» Available data

──────

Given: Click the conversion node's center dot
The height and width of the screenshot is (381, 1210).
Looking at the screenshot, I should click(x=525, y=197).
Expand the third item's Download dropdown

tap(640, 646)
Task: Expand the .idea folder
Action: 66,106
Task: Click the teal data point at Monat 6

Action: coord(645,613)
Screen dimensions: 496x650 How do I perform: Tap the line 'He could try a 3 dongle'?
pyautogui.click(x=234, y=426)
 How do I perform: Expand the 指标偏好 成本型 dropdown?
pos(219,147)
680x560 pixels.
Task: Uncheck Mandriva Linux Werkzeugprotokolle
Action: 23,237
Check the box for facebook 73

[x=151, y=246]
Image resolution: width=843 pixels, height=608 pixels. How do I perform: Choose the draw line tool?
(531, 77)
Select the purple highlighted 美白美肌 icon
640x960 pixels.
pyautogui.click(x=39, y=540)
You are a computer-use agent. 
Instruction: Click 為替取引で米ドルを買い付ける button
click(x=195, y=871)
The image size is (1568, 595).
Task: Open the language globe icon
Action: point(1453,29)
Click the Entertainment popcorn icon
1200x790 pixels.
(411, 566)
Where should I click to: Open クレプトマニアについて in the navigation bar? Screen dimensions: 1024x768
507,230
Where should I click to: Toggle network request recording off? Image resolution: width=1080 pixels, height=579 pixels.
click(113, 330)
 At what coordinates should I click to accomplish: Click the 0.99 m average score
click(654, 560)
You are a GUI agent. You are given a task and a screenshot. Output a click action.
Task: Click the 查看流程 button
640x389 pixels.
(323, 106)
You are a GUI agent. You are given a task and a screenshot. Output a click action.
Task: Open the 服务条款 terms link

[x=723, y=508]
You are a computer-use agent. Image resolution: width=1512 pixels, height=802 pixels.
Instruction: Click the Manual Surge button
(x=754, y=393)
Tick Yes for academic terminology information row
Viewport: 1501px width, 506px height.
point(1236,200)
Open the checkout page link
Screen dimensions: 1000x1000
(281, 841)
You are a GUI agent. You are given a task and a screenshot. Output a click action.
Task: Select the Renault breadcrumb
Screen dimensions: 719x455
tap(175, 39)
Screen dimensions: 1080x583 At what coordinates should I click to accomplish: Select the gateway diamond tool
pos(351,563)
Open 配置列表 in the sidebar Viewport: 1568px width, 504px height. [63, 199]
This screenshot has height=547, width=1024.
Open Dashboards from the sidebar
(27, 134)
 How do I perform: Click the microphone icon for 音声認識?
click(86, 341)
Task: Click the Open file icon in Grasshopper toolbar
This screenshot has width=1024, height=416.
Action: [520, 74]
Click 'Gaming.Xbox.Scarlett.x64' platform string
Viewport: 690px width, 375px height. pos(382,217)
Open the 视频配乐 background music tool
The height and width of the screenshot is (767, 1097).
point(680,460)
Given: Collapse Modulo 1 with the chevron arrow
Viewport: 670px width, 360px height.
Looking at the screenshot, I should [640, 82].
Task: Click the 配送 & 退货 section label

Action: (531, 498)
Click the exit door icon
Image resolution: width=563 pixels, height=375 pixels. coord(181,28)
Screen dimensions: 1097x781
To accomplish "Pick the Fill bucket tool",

──────

» Your objective
Please copy out each line in the entries that mentions the string "computer".

» Response
You are a computer-use agent. 
You are a computer-use agent. Image resolution: width=1512 pixels, height=802 pixels.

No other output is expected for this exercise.